----- ENTRIES PROVIDED -----
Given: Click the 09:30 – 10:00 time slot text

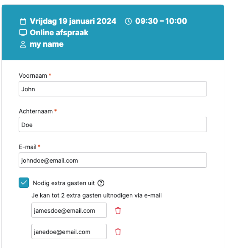Looking at the screenshot, I should pos(161,21).
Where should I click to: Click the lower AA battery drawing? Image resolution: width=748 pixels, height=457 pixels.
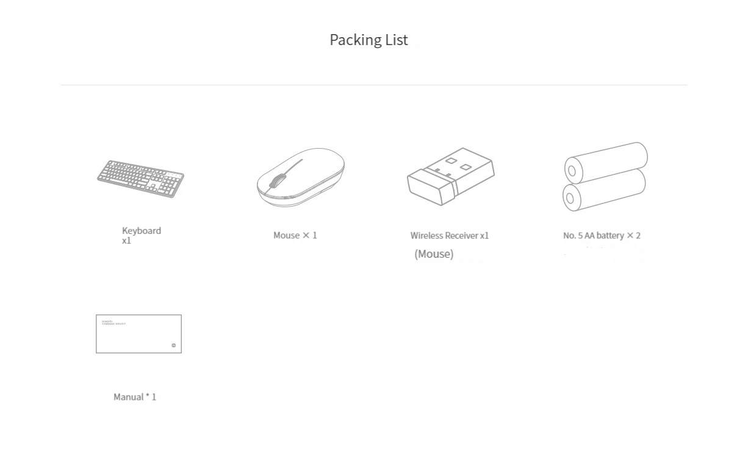pyautogui.click(x=604, y=190)
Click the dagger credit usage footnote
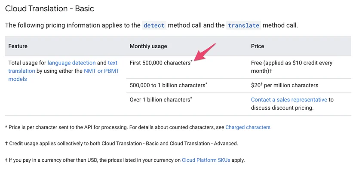Image resolution: width=356 pixels, height=169 pixels. pyautogui.click(x=122, y=144)
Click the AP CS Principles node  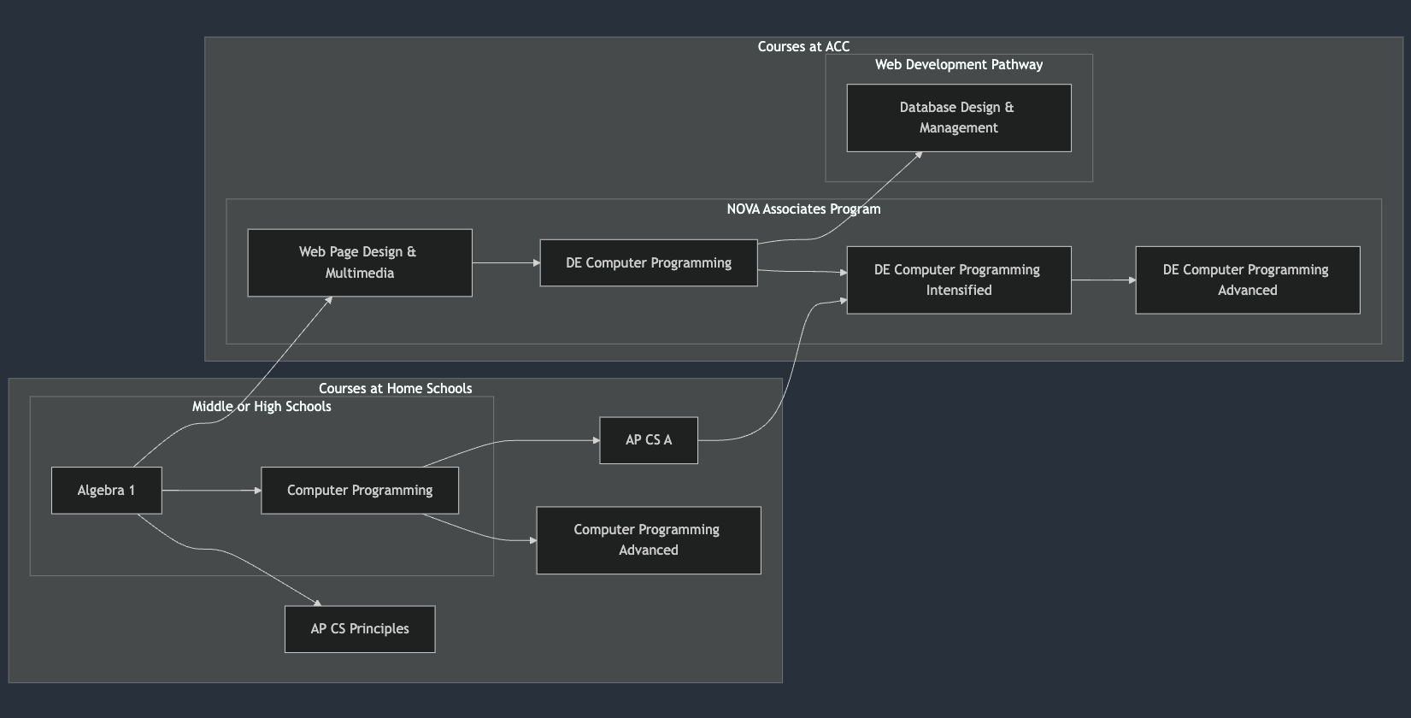pos(359,629)
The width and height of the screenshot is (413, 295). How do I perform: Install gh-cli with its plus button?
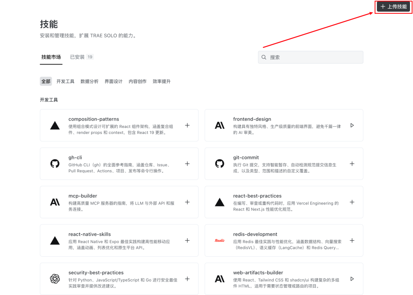pos(187,164)
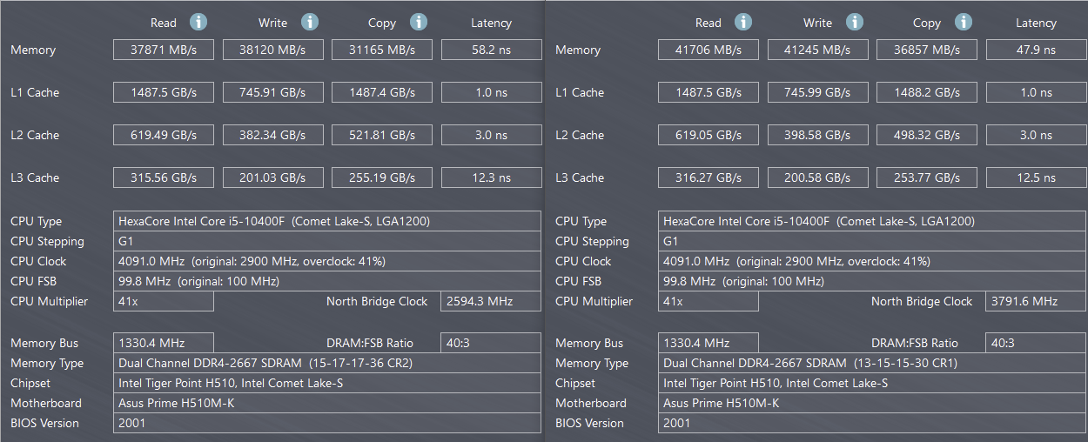This screenshot has height=442, width=1088.
Task: Select the 37871 MB/s Memory Read result
Action: pyautogui.click(x=164, y=50)
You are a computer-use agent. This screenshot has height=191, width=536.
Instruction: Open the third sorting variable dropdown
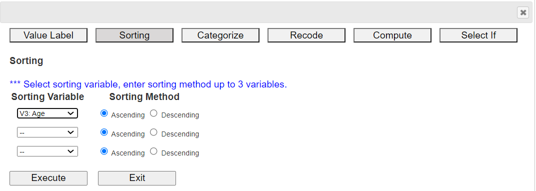pos(48,151)
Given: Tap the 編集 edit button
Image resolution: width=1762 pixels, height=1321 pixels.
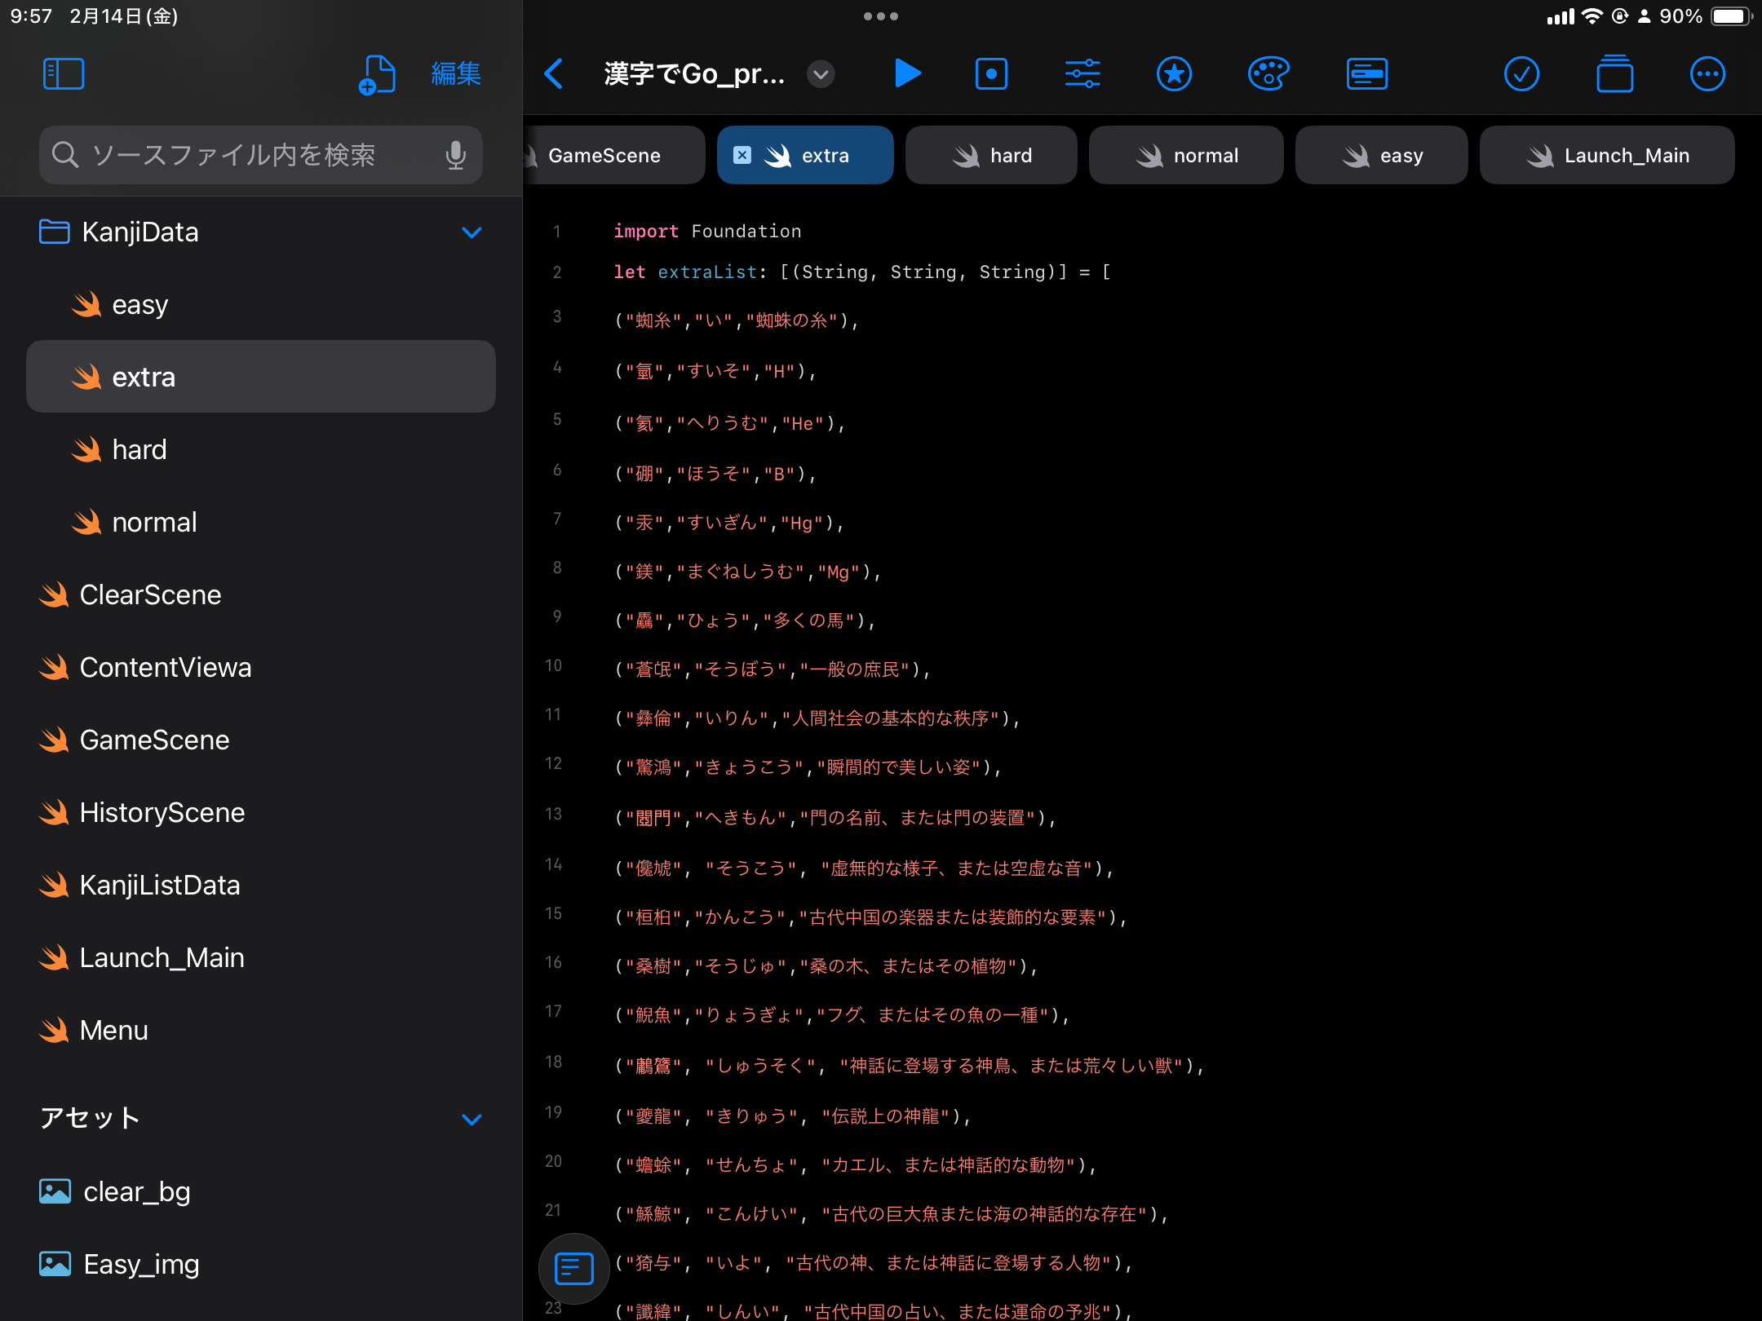Looking at the screenshot, I should (455, 73).
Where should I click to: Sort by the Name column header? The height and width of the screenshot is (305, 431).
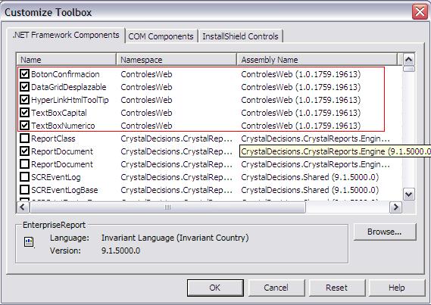point(67,60)
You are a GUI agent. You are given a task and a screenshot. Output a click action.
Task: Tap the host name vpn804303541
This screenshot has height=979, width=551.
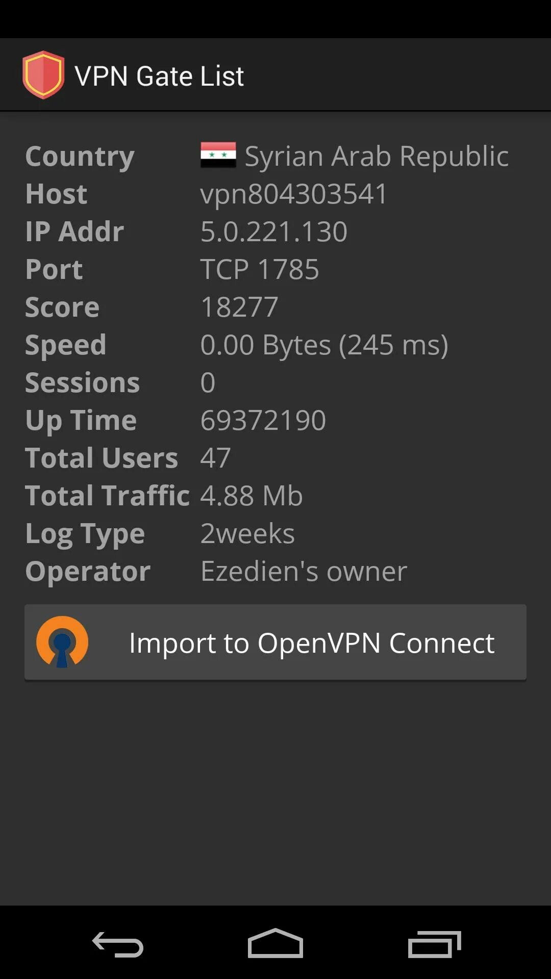point(294,194)
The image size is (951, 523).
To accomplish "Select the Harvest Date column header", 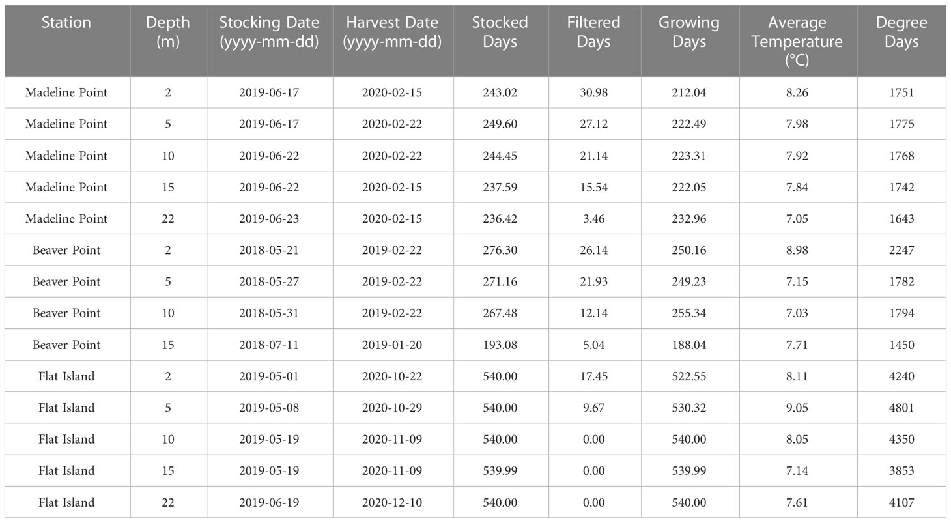I will tap(393, 32).
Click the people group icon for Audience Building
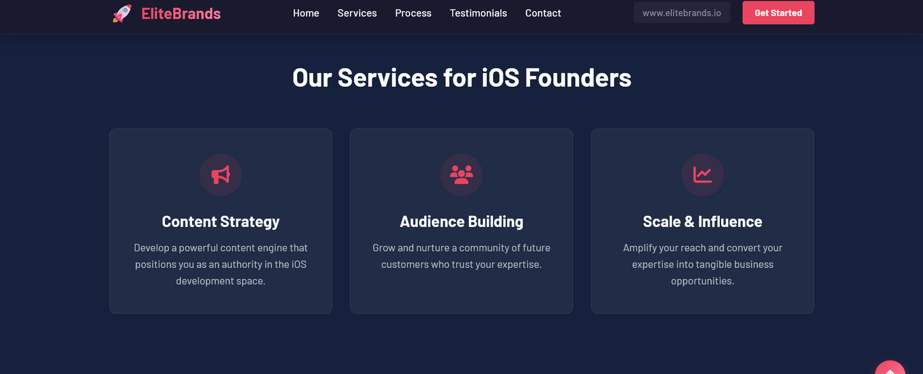Screen dimensions: 923x374 click(x=461, y=175)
-----
- **YOUR GOAL**: Reproduce word for word the lines of the data from the one containing "Click the people" through the end of the data, leaving out the pictures.

- **SOLUTION FOR THIS TASK**:
Click the people group icon for Audience Building
Screen dimensions: 923x374 click(x=461, y=175)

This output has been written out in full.